**Records to process**
┌────────

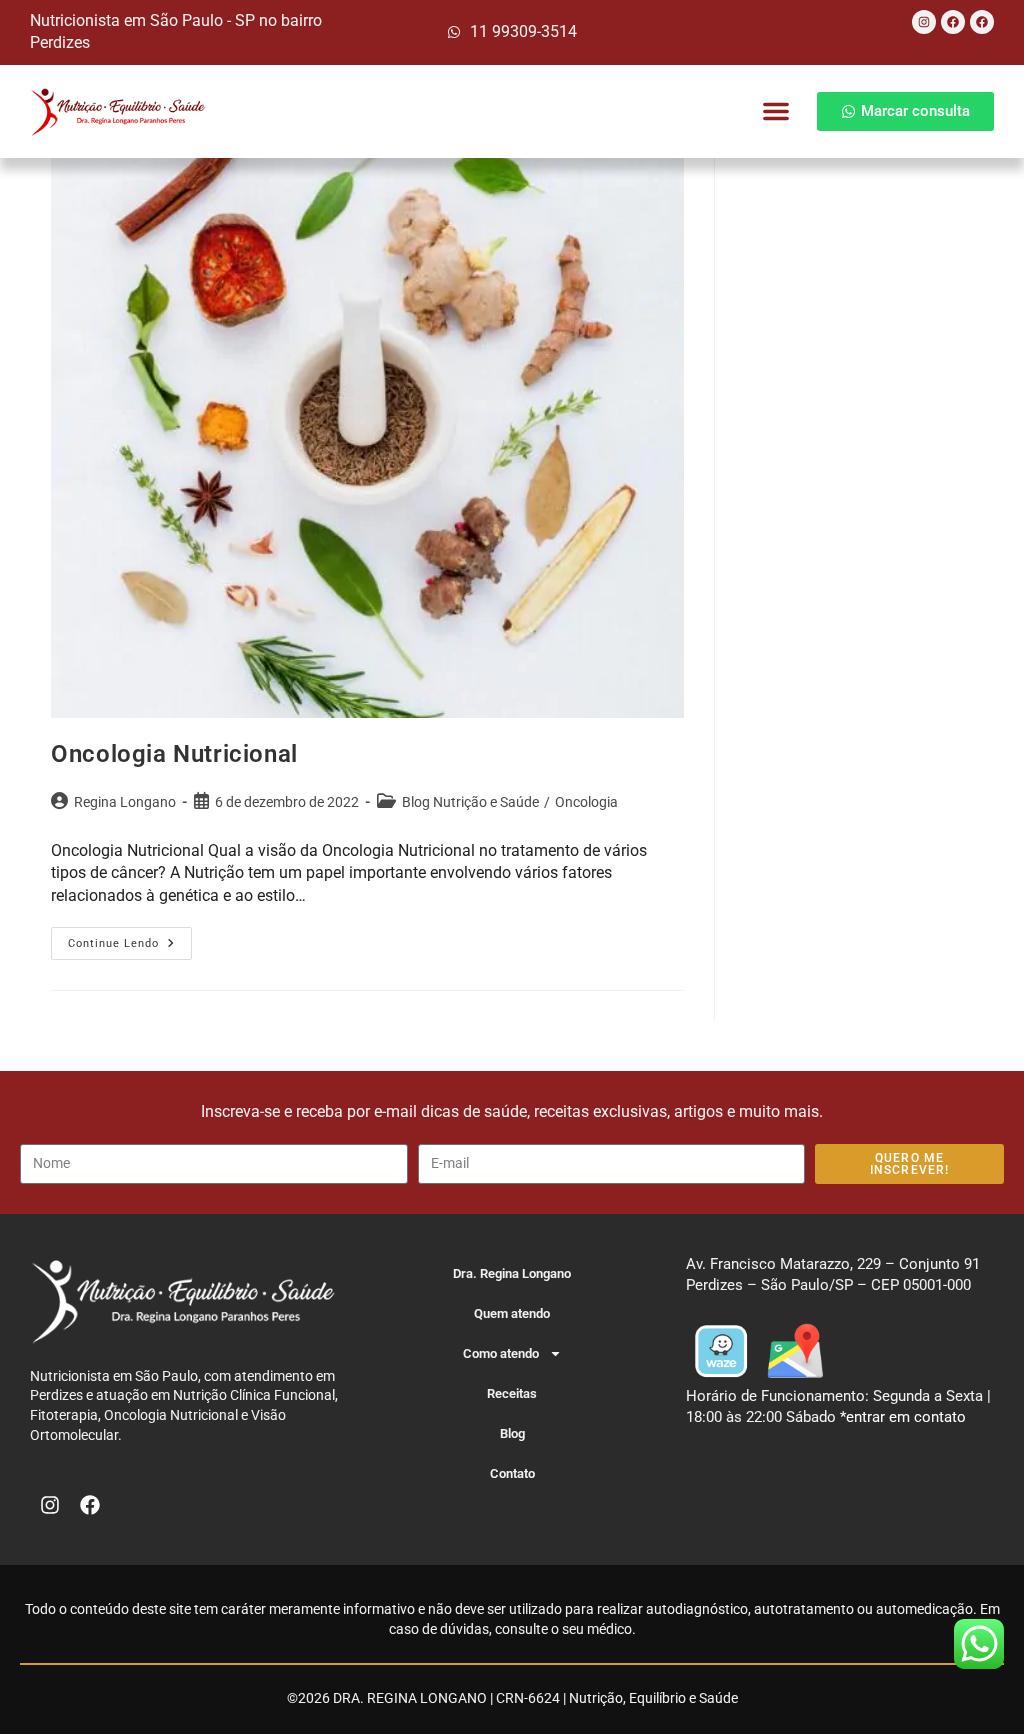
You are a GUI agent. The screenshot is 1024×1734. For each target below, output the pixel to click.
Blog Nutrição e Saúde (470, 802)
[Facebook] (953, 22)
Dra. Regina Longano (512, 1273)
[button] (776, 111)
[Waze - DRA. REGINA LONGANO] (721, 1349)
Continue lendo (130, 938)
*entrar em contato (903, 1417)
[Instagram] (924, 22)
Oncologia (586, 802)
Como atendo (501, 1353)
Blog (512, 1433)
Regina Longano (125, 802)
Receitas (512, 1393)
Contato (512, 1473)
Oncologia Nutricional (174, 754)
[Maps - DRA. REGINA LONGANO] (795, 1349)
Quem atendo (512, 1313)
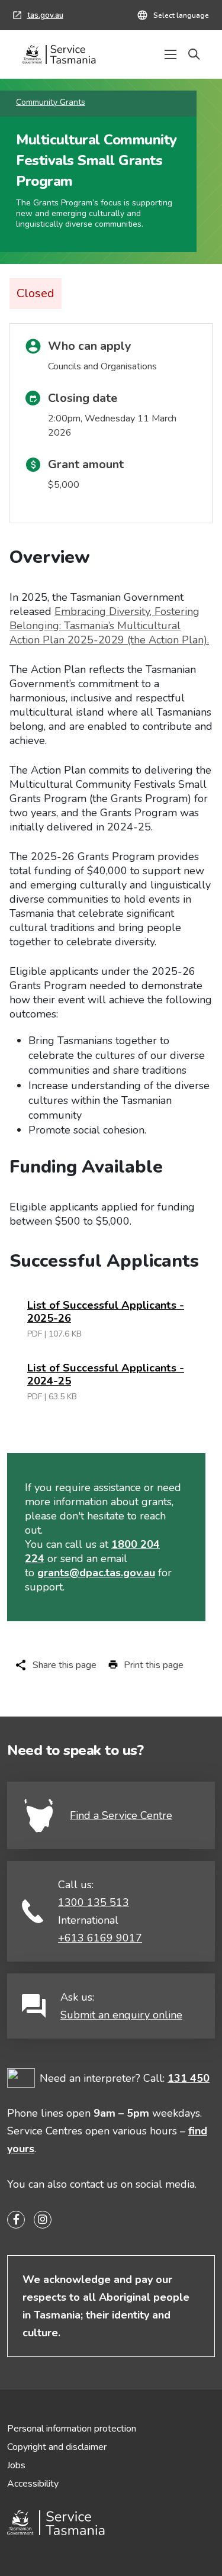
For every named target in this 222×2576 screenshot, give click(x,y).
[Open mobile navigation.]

└────────

**Activity**
With pictures excluded, copy exactly the lines from the line containing "[Facebook] (953, 22)" through the last line of the listing above, both ends included.

**Written solution**
[Facebook] (953, 22)
Dra. Regina Longano (512, 1273)
[button] (776, 111)
[Waze - DRA. REGINA LONGANO] (721, 1349)
Continue lendo (130, 938)
*entrar em contato (903, 1417)
[Instagram] (924, 22)
Oncologia (586, 802)
Como atendo (501, 1353)
Blog (512, 1433)
Regina Longano (125, 802)
Receitas (512, 1393)
Contato (512, 1473)
Oncologia Nutricional (174, 754)
[Maps - DRA. REGINA LONGANO] (795, 1349)
Quem atendo (512, 1313)
For every named target in this 222×2576 screenshot, give click(x,y).
[Open mobile navigation.]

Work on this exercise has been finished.